Excerpts from a dataset
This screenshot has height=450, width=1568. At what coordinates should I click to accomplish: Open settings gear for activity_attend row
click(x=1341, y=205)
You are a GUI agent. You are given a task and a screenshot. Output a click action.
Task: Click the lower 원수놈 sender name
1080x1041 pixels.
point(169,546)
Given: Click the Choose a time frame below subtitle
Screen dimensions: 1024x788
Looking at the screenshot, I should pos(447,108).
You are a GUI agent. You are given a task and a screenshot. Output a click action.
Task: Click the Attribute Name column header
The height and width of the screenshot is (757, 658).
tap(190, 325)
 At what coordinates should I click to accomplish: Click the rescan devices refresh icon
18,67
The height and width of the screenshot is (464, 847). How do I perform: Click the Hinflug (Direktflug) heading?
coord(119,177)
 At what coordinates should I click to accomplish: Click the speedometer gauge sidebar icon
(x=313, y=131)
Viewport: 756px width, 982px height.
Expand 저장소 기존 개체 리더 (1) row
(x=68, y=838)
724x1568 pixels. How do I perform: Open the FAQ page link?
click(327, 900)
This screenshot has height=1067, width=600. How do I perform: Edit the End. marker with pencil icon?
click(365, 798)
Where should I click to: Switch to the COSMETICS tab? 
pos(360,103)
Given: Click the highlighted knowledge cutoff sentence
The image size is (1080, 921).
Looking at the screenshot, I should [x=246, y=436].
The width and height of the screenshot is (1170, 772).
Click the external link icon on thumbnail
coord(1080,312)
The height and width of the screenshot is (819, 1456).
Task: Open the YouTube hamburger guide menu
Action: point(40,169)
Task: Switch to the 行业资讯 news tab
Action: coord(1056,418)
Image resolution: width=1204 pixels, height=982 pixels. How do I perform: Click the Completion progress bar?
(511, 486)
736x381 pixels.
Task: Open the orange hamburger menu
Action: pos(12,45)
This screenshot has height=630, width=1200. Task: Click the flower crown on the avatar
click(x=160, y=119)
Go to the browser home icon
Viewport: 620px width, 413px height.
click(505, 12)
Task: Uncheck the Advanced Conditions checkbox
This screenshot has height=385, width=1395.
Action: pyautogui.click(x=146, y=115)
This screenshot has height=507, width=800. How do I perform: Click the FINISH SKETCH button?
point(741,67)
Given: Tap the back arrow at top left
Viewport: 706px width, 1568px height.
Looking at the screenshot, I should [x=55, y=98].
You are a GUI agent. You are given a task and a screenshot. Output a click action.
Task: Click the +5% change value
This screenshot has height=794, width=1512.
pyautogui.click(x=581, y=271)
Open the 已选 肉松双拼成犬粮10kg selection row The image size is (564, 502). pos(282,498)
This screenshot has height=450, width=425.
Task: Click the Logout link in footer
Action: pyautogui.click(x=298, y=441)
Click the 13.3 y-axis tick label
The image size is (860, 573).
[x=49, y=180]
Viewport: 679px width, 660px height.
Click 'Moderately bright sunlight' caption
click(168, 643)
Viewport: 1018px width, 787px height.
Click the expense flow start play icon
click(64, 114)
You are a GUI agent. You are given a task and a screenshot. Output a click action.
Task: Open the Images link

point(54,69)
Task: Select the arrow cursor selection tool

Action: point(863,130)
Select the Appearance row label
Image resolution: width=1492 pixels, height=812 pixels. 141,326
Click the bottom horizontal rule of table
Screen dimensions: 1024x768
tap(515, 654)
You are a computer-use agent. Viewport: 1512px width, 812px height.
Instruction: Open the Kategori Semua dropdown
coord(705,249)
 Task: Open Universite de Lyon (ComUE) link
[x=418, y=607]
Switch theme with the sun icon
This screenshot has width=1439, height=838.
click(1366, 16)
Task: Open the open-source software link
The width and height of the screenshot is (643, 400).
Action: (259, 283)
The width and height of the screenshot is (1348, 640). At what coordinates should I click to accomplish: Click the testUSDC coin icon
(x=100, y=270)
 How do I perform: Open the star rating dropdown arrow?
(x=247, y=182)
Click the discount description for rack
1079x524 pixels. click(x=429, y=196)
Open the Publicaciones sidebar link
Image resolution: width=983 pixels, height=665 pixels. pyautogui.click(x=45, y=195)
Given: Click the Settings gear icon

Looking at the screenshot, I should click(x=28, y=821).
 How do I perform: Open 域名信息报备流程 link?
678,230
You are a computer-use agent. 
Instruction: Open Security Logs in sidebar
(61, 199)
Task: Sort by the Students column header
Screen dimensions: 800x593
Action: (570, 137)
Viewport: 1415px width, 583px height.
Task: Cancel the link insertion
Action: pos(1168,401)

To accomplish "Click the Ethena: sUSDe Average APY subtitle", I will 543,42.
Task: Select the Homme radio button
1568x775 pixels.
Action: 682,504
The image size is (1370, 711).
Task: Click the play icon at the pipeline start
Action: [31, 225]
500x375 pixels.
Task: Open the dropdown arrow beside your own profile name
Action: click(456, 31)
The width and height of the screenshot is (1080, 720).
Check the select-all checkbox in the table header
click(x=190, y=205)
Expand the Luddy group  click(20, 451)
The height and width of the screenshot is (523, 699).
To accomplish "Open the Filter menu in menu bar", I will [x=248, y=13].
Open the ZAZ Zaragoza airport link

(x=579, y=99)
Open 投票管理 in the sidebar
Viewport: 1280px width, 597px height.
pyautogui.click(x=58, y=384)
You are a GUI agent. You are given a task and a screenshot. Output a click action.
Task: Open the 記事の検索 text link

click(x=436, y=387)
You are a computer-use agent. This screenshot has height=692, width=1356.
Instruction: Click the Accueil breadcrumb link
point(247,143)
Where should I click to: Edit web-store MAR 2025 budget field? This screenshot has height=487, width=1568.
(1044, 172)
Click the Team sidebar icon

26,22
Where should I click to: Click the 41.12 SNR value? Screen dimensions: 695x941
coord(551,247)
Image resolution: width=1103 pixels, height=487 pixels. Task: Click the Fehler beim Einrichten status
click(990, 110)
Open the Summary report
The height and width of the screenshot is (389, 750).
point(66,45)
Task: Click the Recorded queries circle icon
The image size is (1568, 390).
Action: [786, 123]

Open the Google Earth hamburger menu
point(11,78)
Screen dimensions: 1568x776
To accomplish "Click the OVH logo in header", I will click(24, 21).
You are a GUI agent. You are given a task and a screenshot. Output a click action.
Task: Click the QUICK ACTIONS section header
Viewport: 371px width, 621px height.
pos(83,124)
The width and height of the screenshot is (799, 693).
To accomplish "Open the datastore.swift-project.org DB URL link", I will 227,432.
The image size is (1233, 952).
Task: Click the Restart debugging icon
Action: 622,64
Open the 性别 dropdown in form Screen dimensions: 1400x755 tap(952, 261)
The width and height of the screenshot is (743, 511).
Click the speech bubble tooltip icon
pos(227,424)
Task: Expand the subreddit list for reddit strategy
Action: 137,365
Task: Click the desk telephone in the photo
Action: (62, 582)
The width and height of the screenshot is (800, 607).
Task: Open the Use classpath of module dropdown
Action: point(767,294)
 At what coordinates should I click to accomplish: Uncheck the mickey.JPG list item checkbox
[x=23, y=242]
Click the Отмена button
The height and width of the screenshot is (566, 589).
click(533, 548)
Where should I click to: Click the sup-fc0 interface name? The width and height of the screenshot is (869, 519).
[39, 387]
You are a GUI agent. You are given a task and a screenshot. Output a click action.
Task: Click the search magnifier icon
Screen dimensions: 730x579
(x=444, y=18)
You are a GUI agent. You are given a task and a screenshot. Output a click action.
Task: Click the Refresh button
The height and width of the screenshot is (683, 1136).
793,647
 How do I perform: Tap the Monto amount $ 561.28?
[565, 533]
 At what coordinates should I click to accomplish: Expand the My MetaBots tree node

_ACTION ITEM_. One number only, please: the count of lines in the data that hold the word "column".

_PROBLEM SOLUTION_. 2